■ **Supplied records**

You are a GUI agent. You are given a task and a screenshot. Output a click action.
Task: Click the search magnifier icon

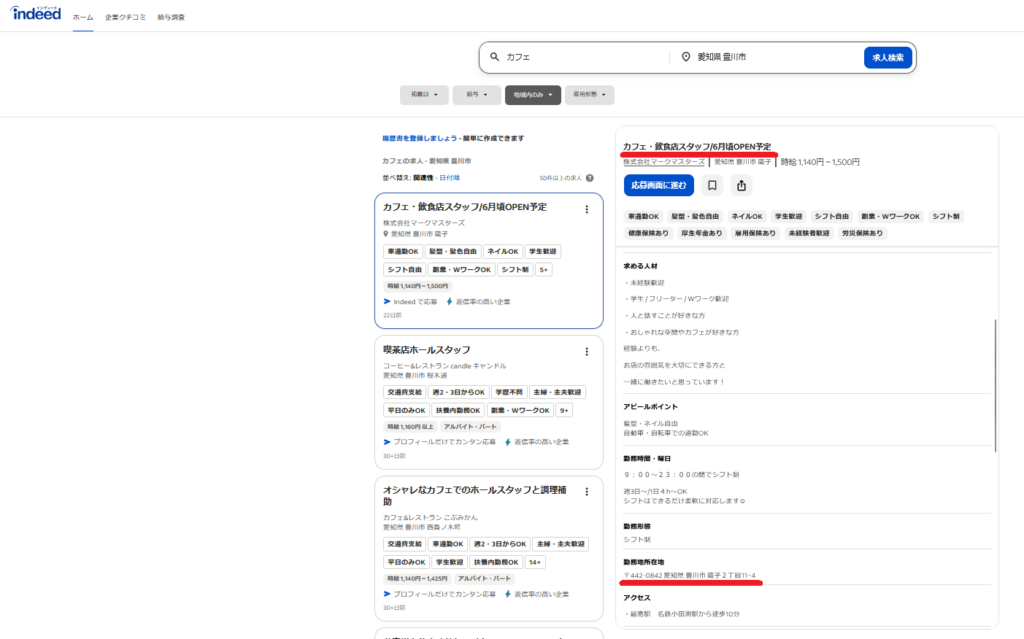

---

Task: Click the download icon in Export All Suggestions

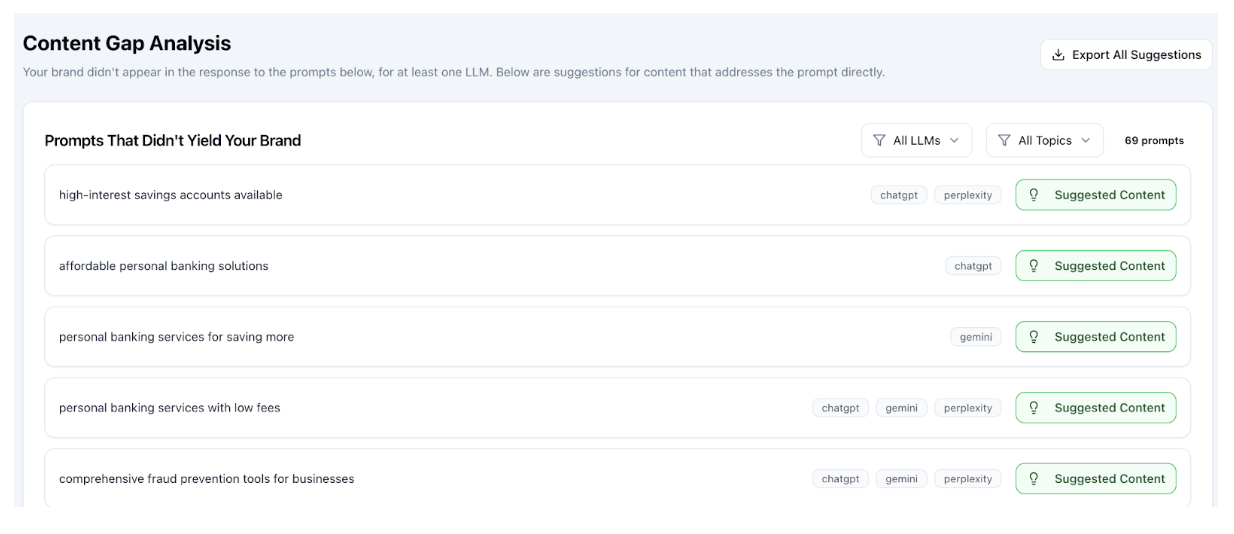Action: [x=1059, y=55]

--

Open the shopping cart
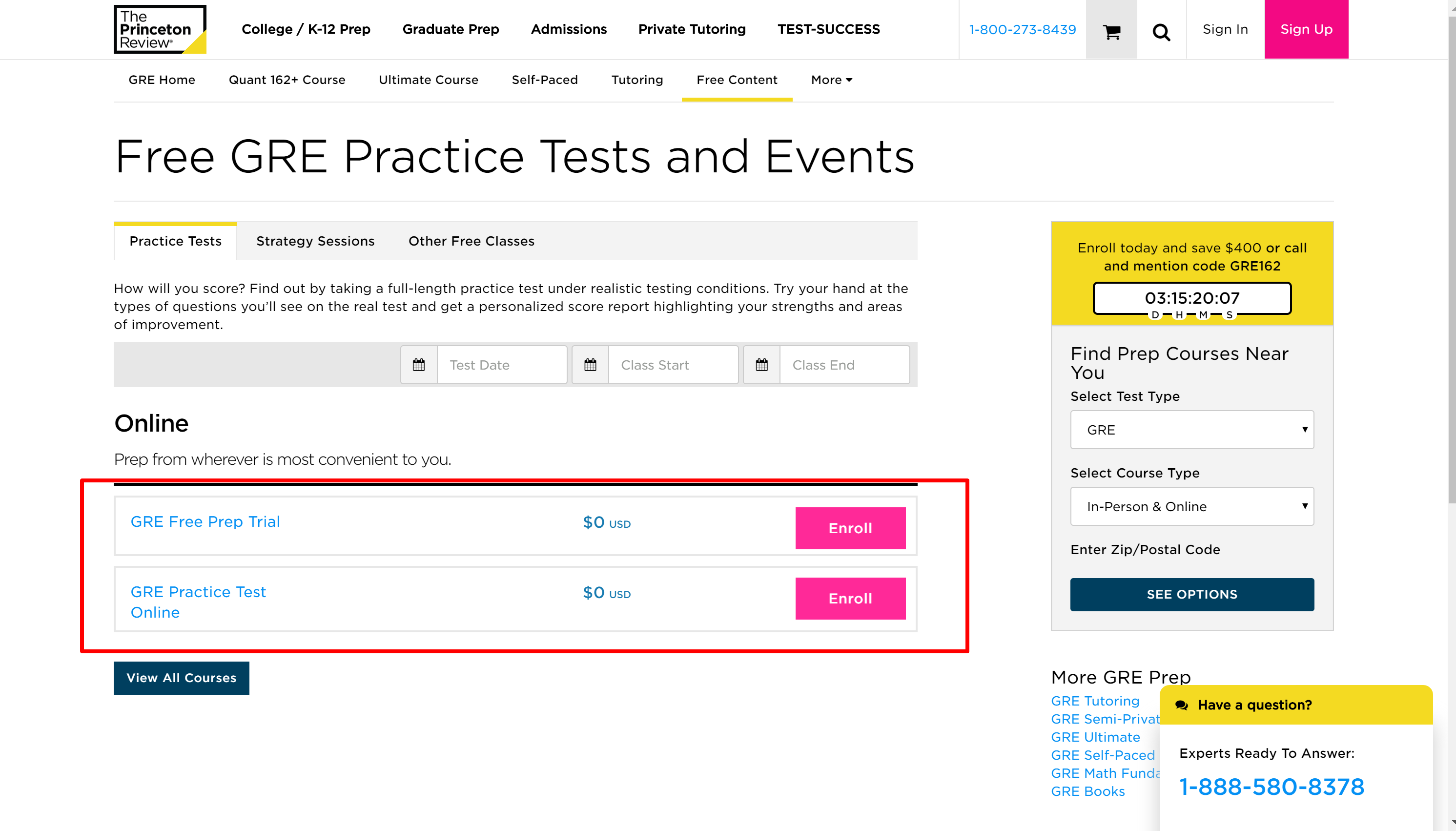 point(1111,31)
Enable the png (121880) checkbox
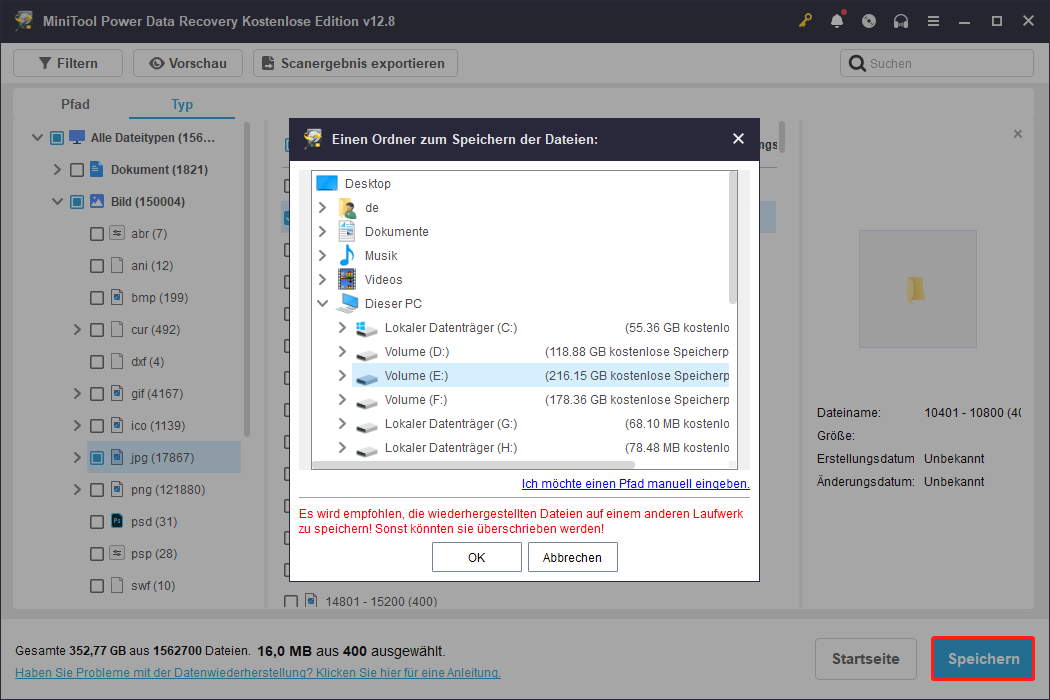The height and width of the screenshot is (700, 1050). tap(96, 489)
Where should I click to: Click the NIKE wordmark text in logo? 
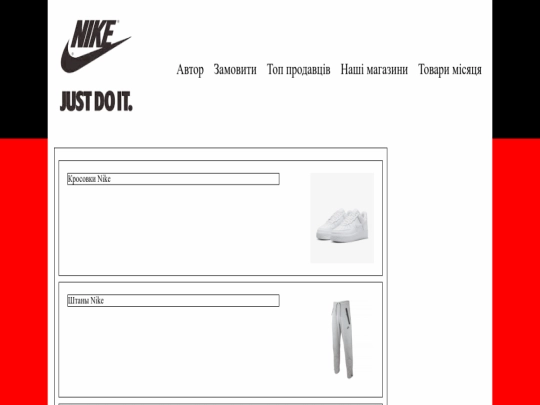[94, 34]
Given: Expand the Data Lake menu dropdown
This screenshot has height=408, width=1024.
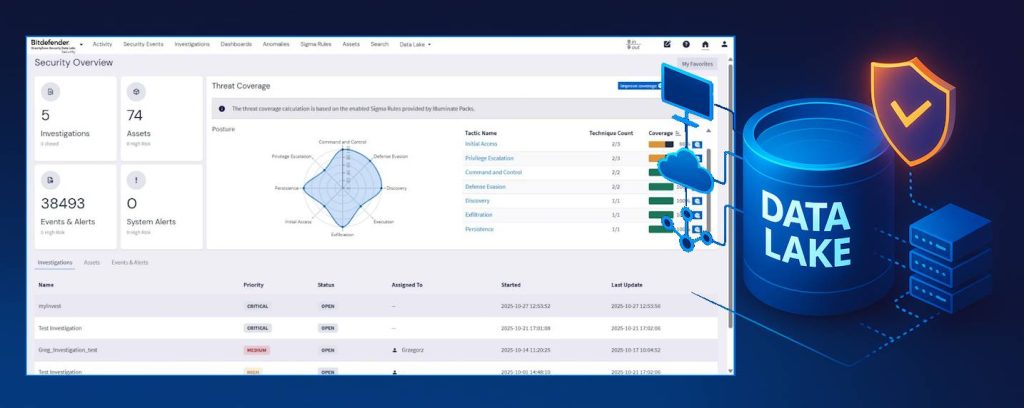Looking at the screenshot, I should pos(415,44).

■ **Goal of the exercise**
Only the lines above starting at the line that holds "You are a GUI" and ending at the line that holds "Task: Click the search magnifier icon" are to be repeated, exactly and in full.

■ **Task answer**
You are a GUI agent. You are given a task and a screenshot. Output a click action.
Task: Click the search magnifier icon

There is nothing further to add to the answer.